Mario Nuzzi, Italia Oggi 16/12/2011, 16 dicembre 2011
LA MANOVRA SI FUMA 200MILA POSTI
Attaccando il comparto del tabacco 200mila persone rischiano il posto di lavoro: c’è una «mancanza di proporzionalità tra i risultati attesi per la salute pubblica e le conseguenze economiche e sociali per gli attori della filiera». È quanto afferma uno studio di The European House Ambrosettì nell’ambito del forum sul settore del tabacco. Il nuovo quadro di regole non genererebbe benefici certi, è destinato invece «a penalizzare significativamente agricoltori, trasformatori, produttori e rivenditori, amplificando il contrabbando e la contraffazione con conseguenze significative sull’erario ed in generale sull’economia del paese in un periodo di crisi, affermo lo studio evidenziando che, «considerando le ricadute indirette sul resto della filiera, gli impatti riguarderebbero circa 200mila addetti».

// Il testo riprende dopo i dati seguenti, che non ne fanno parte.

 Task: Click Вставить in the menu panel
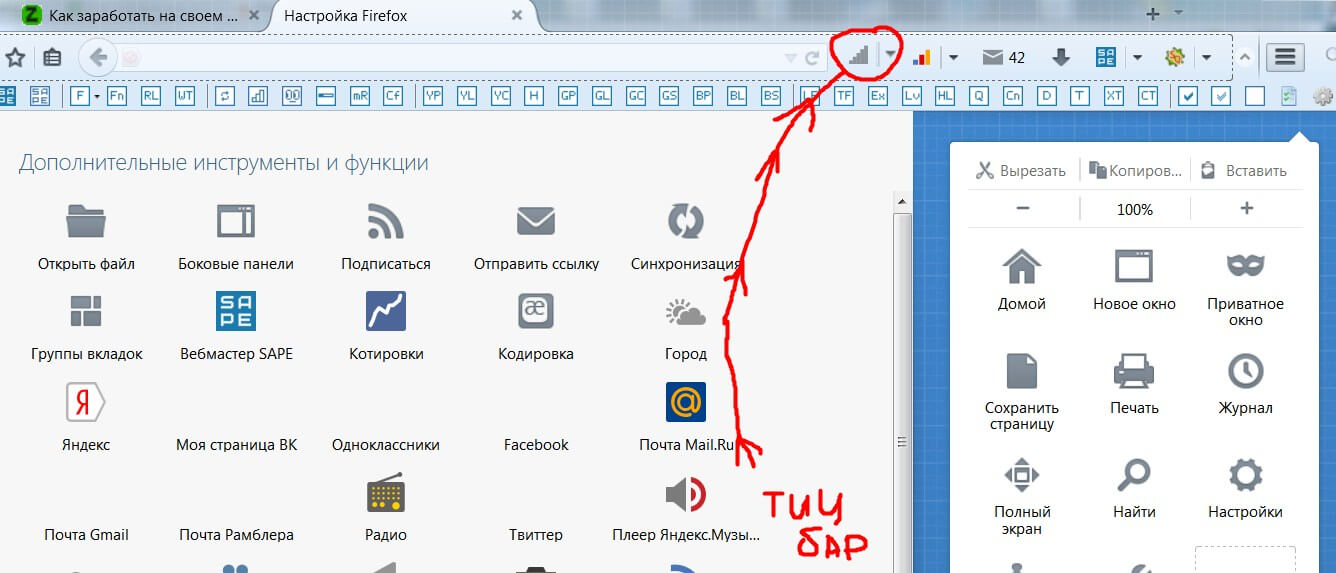(x=1243, y=171)
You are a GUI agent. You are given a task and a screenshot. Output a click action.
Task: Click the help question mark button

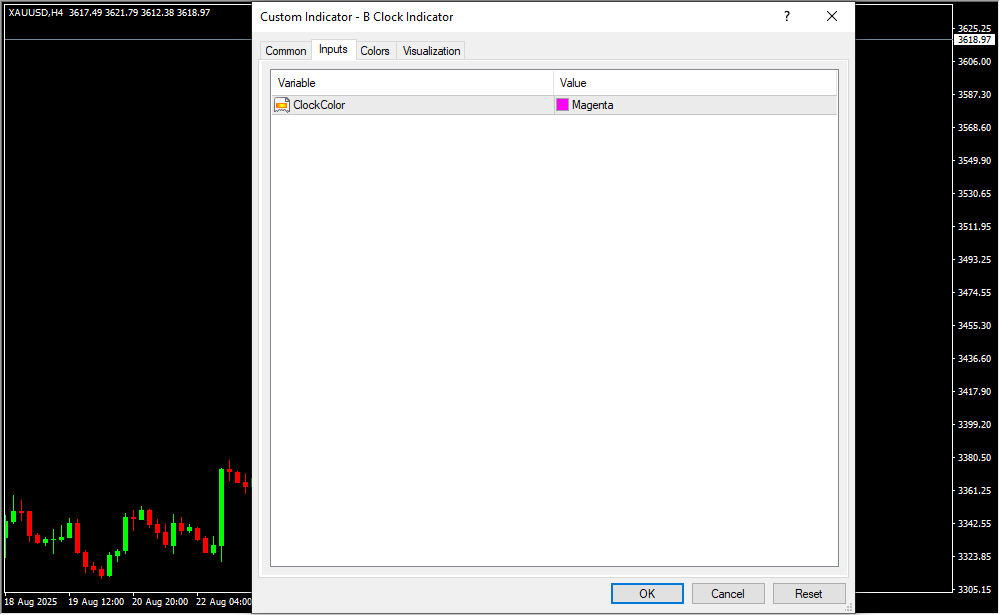(x=786, y=16)
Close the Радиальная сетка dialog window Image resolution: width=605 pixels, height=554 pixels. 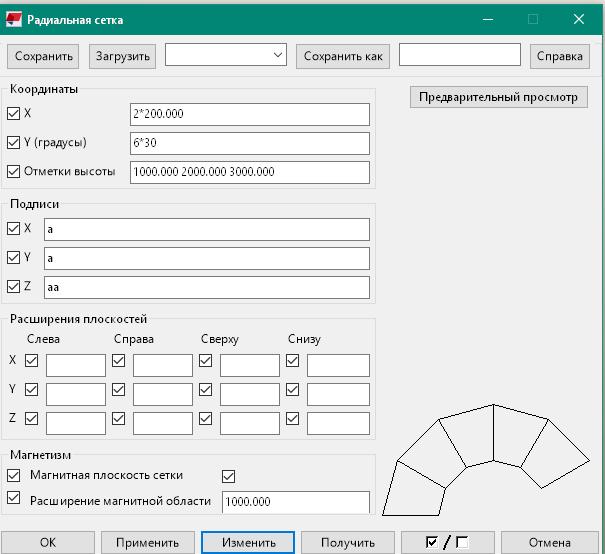(579, 19)
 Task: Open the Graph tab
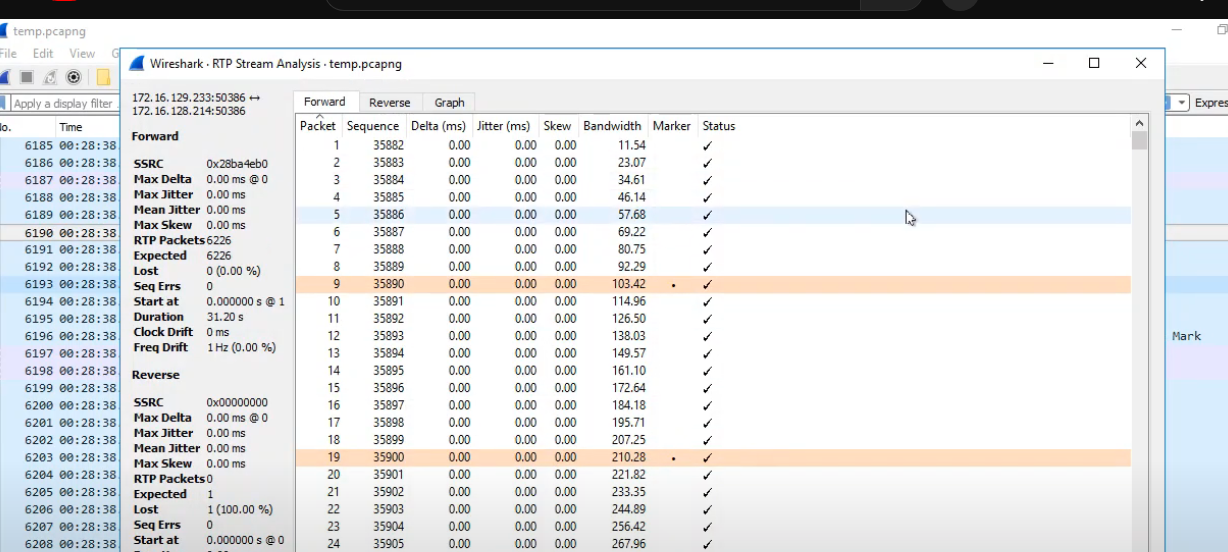click(x=449, y=102)

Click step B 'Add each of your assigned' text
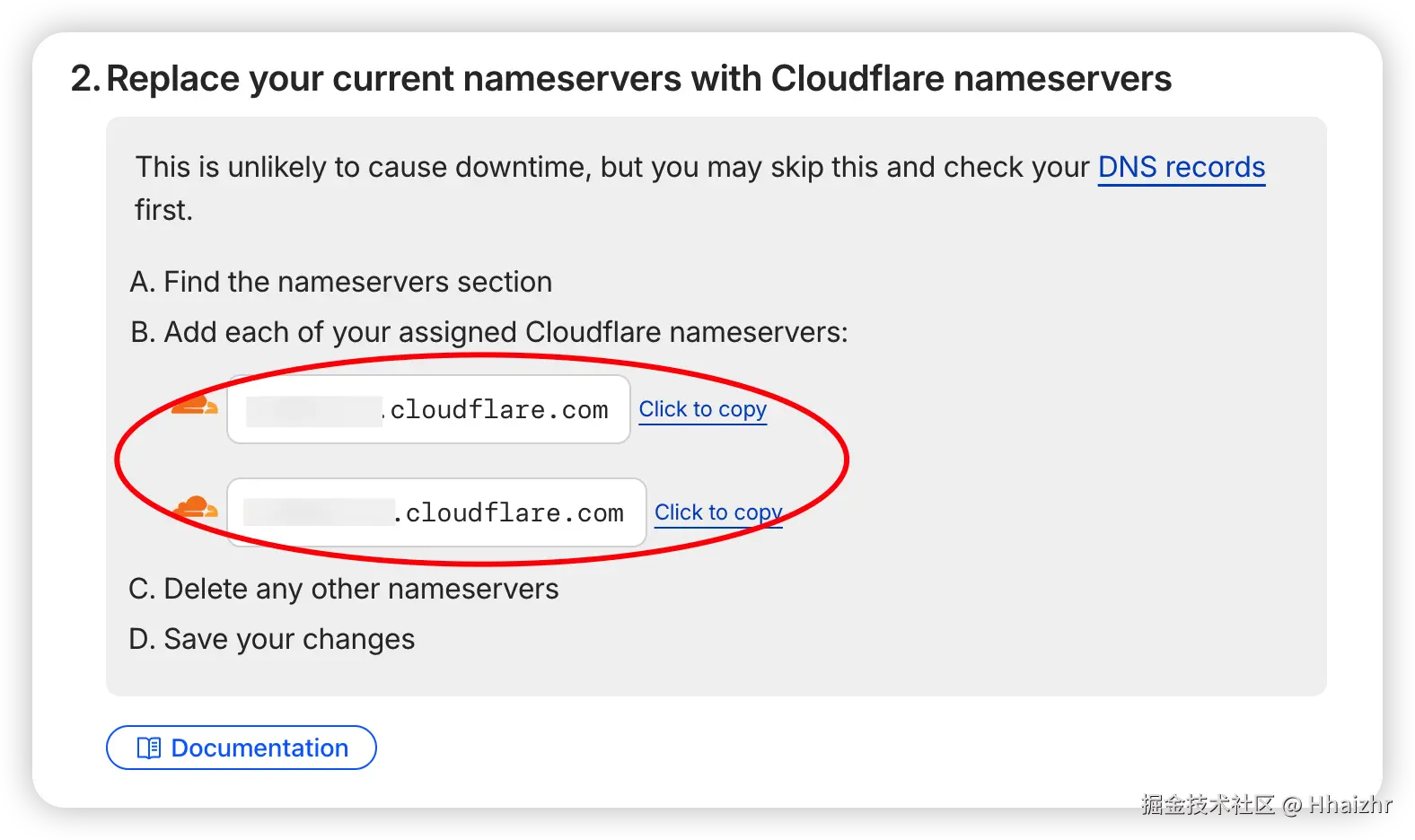click(x=488, y=332)
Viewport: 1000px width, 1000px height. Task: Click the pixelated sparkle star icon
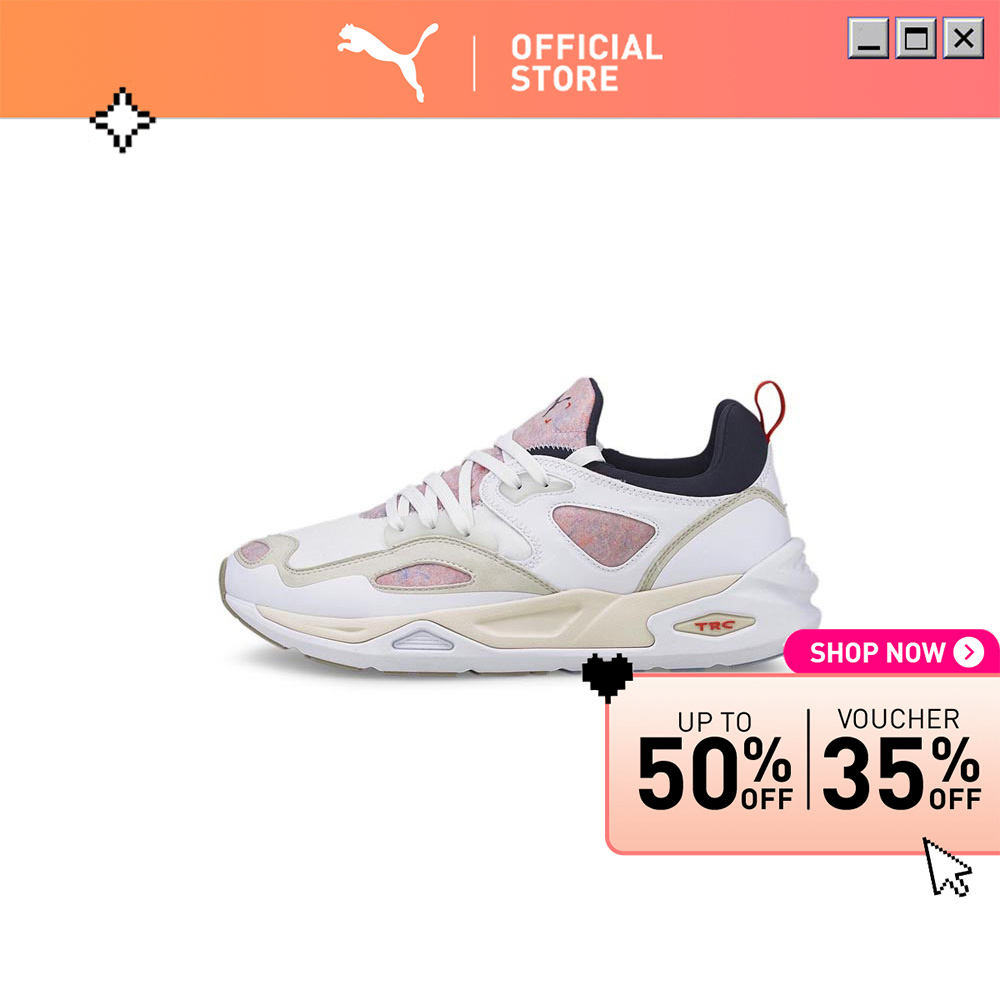(x=122, y=120)
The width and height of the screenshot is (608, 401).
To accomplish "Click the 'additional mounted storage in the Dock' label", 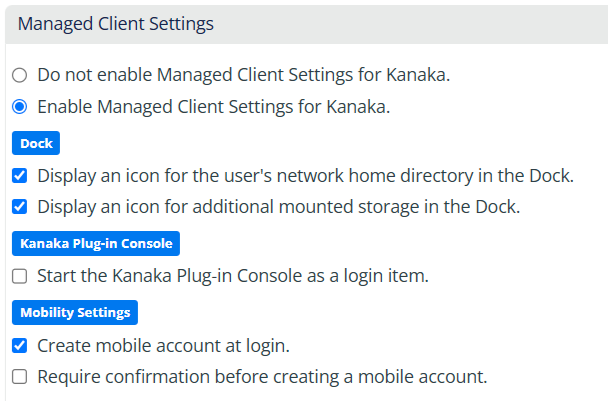I will click(278, 208).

Se le misure discusse attualmente venissero adottate, sarebbe immediatamente a rischio l’impiego di oltre 40mila addetti nella tabacchicoltura in oltre il 50% delle aziende italiane dei tabacchi. Sarebbe inoltre in pericolo fino al 20% della redditività di oltre 55mila tabaccherie che occupano circa 139mila persone, a vantaggio di un mercato illegale del tabacco già ad oggi stimabile al 3,4% delle vendite legittime, con una perdita per l’erario stimata in circa 485 milioni annui, come si afferma nello studio.
E sono 2,5 miliardi le sigarette di contrabbando. Si calcola che nel 2010 nero e contraffazione delle sigarette abbiano arrecato un danno alla filiera italiana del tabacco di oltre 650 milioni di euro, di cui 485 milioni sottratti all’erario pubblico.